[Stored data entries]
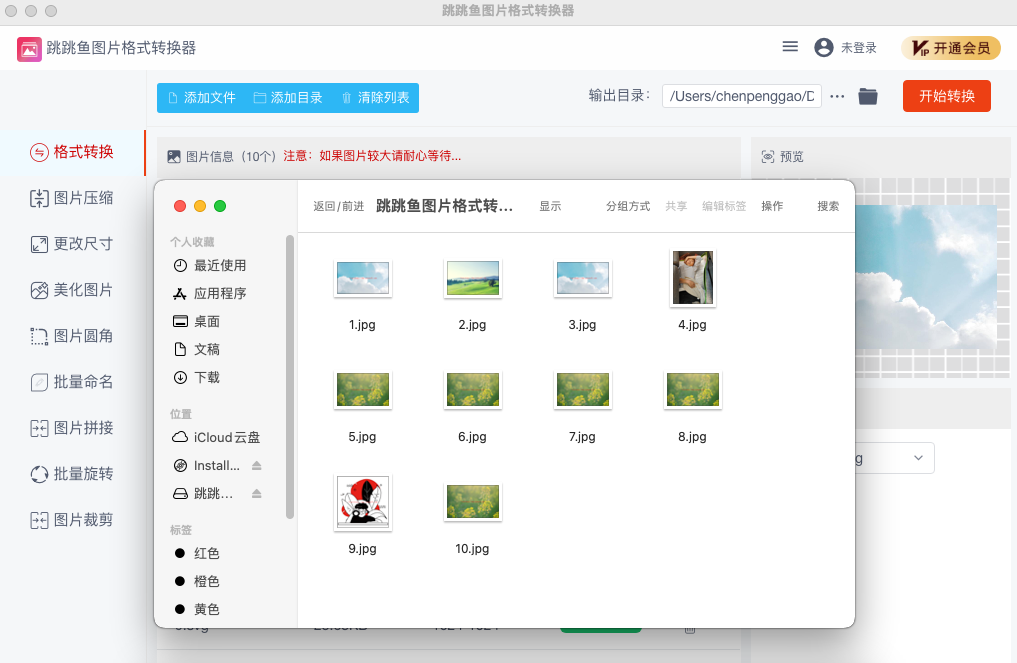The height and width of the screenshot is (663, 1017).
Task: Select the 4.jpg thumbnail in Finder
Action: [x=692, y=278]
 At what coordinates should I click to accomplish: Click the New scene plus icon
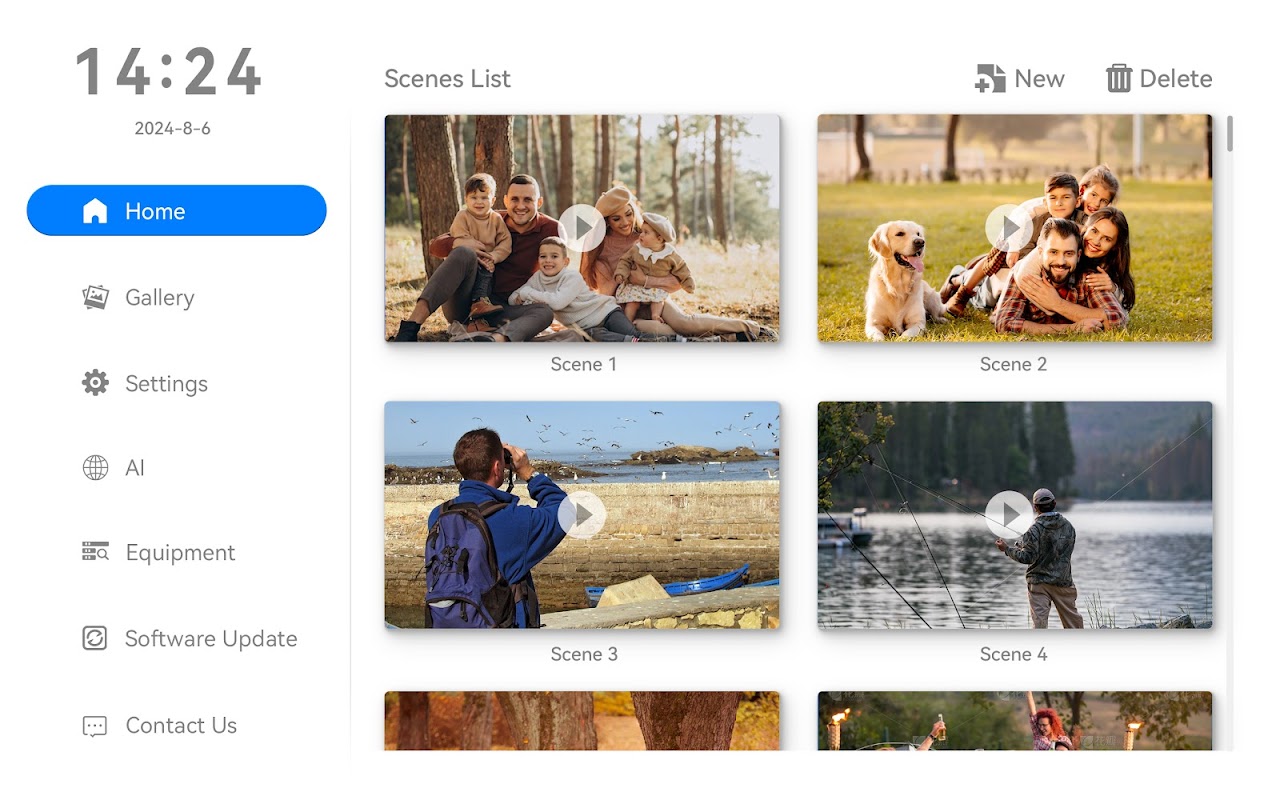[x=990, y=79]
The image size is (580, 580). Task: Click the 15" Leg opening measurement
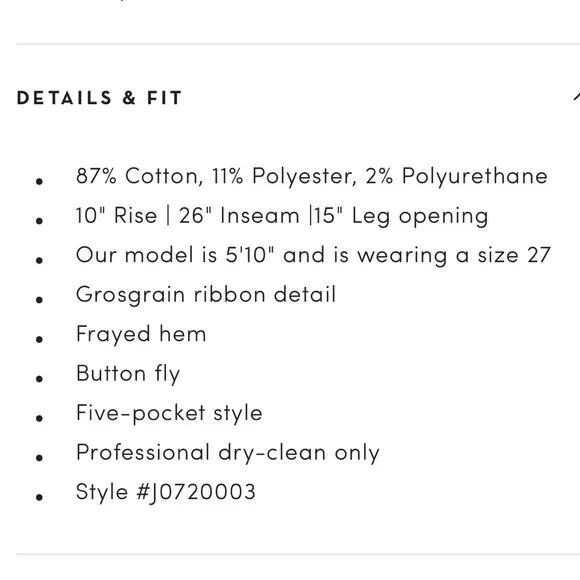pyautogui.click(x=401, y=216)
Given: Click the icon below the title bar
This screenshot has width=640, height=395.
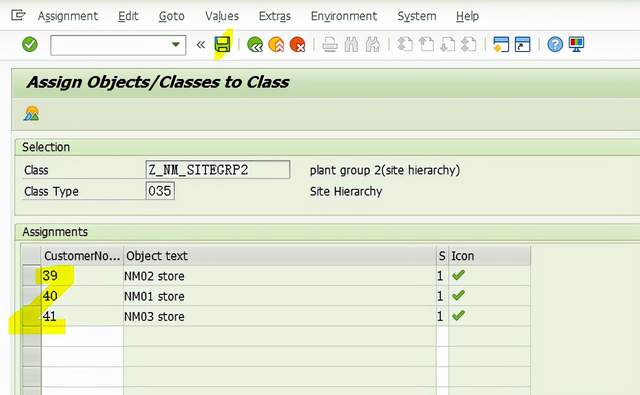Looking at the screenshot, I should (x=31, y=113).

» WORK REQUEST
Repeat exactly the lines from the one containing "The image size" to the last line of the records above, including both, and leave out any pictures.

» FINAL ANSWER
The image size is (580, 580). Task: Click the 15" Leg opening measurement
pyautogui.click(x=401, y=216)
Given: Click the icon below the title bar
This screenshot has width=640, height=395.
Looking at the screenshot, I should (x=31, y=113).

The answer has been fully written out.